Eurusd Can Drop Citigroup

 Eurusd Can Drop Citigroup

EUR/USD Can Drop To 1.10

The EUR/USD forecast by Citigroup reveals the pair is at risk of falling towards the 1.10 level. This is a little different from most other analysts, as everyone else is forecasting a bearish US Dollar.

While the markets are expecting a weaker USD in 2026, the Citigroup forecast tells us a different story. According to them, the Euro will lose its ground against the greenback in 2026.

ECB Will Not Cut Interest Rates

Citigroup added that the upside in the EUR/USD will remain limited. Meanwhile, the bearish forces will continue to steer the EUR/USD pair this year.

By mid-2026, the EUR/USD pair will slide all the way towards 1.10. Citi expects the EUR/USD pair to stay under the influence of cyclical developments.
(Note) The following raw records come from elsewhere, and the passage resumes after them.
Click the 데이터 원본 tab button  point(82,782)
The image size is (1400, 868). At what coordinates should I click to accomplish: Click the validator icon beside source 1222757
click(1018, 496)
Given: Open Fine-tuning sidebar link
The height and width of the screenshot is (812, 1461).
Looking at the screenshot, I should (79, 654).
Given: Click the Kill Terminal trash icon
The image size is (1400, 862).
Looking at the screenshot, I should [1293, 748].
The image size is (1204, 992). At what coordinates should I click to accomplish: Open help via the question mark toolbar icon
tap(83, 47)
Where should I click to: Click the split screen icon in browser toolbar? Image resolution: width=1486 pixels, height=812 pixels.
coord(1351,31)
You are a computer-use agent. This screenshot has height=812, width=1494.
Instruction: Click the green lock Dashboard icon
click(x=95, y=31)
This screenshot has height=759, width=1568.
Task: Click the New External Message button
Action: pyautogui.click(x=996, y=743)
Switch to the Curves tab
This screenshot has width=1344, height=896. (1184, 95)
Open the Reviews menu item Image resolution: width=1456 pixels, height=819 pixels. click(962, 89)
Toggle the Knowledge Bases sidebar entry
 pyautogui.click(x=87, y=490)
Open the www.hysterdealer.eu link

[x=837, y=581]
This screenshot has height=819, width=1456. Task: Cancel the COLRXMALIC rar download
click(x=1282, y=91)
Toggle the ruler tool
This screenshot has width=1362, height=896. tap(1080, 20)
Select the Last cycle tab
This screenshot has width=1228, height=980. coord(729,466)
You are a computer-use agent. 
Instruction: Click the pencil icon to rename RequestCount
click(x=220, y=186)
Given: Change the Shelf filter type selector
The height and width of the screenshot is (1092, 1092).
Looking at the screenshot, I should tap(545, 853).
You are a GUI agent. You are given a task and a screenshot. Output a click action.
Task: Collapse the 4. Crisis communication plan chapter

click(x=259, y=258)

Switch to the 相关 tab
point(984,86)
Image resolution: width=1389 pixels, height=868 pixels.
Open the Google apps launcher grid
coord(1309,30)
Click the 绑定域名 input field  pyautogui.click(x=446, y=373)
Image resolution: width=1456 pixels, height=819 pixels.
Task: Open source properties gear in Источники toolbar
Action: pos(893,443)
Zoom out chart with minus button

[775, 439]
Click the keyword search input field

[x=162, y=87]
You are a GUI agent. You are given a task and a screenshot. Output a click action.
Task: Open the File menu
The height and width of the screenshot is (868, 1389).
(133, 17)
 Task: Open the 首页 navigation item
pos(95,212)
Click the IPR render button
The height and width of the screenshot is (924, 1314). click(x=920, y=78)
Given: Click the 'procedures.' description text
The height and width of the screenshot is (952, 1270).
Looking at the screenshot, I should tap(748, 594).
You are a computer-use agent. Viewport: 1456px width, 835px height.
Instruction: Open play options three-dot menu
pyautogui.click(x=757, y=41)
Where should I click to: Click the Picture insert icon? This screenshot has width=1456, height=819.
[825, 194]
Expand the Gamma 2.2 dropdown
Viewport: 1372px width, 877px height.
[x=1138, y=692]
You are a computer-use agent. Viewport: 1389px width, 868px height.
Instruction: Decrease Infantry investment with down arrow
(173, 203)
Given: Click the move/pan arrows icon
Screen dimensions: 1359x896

Citi commented that the US is all set to deliver a strong economic performance. So, it will prop up the US Dollar, and that will eventually push the Euro and Dollar pair lower.

The bank also pointed out that the labor market will go through a period of distortions. This will be due to Trump's immigration policies, which will push the employment numbers lower.

In turn, this will send the wages higher in the large companies. But the most impacted will be the smaller companies, where the employment will dip further.

As for the US Federal Reserve, the bank thinks that the notion of fast rate cuts in 2026 is not true. They added that the new Fed chair will not be able to justify rate cuts if the economic conditions are not ideal.

Citigroup thinks that the European Central Bank will not cut rates in 2026. However, this will not support the Euro as the good news is already priced in.

Also, the higher defense spending in the Eurozone will not support the Euro currency. The reason is that the procurement of defense equipment will be done overseas, and thus it will not support the Euro.